Além de exaltar a figura da professora, fazendo questão de frisar que ela era negra, Carolina de Jesus conta também que a mestra lhe emprestava “bons livros para ler”; dentre esses, ela cita a Bíblia, outro sobre a vida de santa Terezinha e livros escolares, que iam “transferindo-se de irmãos para irmãos” (IMS: CMJ Pi 001, - “Um Brasil para brasileiros”, F. 14). Na versão 1, a escritora diz que foi a professora, Dona Lanita, que lhe emprestou “A escrava Isaura” para leitura, informação extinta da versão 2 e 3, mas rememorada na anotação do diário de 1960, e, modificada na versão publicada como Diário de Bitita, na qual seu primeiro contato com um livro haveria sido feito por intermédio de uma vizinha. A importância dessa professora negra não aparece nas versões publicadas, estando apenas presente na versão 1. Então, parece que ao longo do contato com os seus “incentivadores”, a escritora passou a ser instruída a ressaltar os grandes feitos da cidade de Sacramento e de seus “patrocinadores”, como pode ser consultado nas anotações de seus diários após o encontro com Audálio Dantas, como Perpétua bem analisou (2015).

Entre outros exemplos, cita-se o acréscimo de Pisa que, corrompendo a lógica do original, desloca a passagem em que Carolina de Jesus cita a figura de outro professor fundador do colégio, no lugar de Dona Lanita, à entrada desse importante capítulo: (...) o professor era o senhor Halmilton Wilson, irmão do fundador do Colégio Allan Kardec.

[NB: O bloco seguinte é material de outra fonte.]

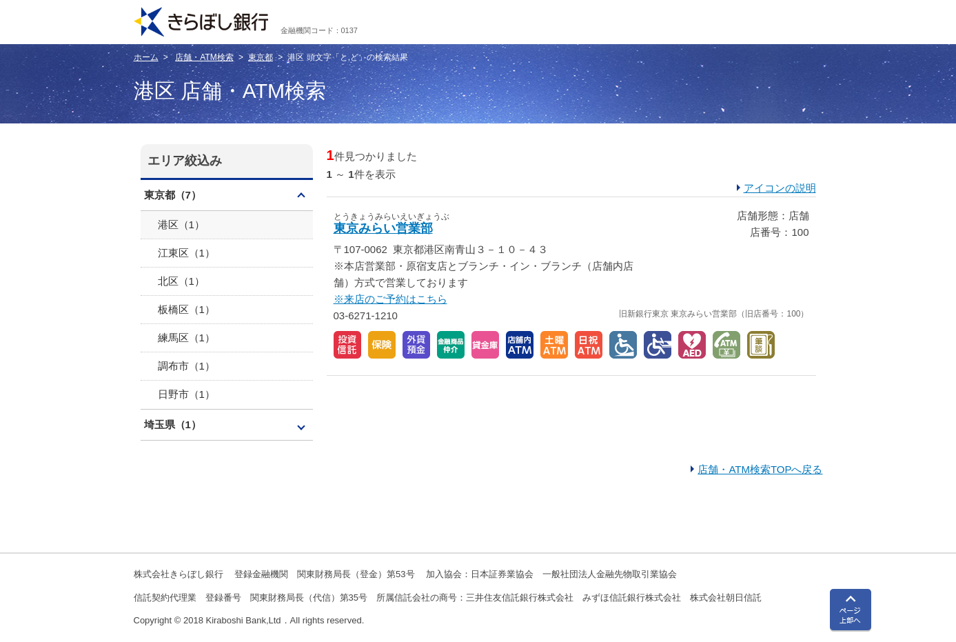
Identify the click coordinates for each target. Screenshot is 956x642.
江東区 (186, 253)
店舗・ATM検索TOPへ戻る (760, 469)
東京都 (260, 57)
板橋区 (186, 309)
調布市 (186, 366)
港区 (181, 224)
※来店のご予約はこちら (390, 299)
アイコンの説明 (780, 188)
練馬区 (186, 337)
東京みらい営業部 (383, 228)
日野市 (186, 394)
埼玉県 (172, 424)
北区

Quem

fundou o colégio foi o senhor Eurípedes Barsanulfo (JESUS, 2014, p.125). Este deslocamento realizado pela editora reforça a observação de que havia uma necessidade de demonstrar a influência fundamental desse segmento social na formação da escritora negra, reiterado mais uma vez pela segunda nota de rodapé que acompanha esse acréscimo demonstrando ao leitor francês, inclusive, sua vinculação desse público ao fenômeno Carolina de Jesus: Ce spirite français a connu une grande fortune au Brésil. Se adeptes se comptent par millons48 (JESUS, 1982, p.147).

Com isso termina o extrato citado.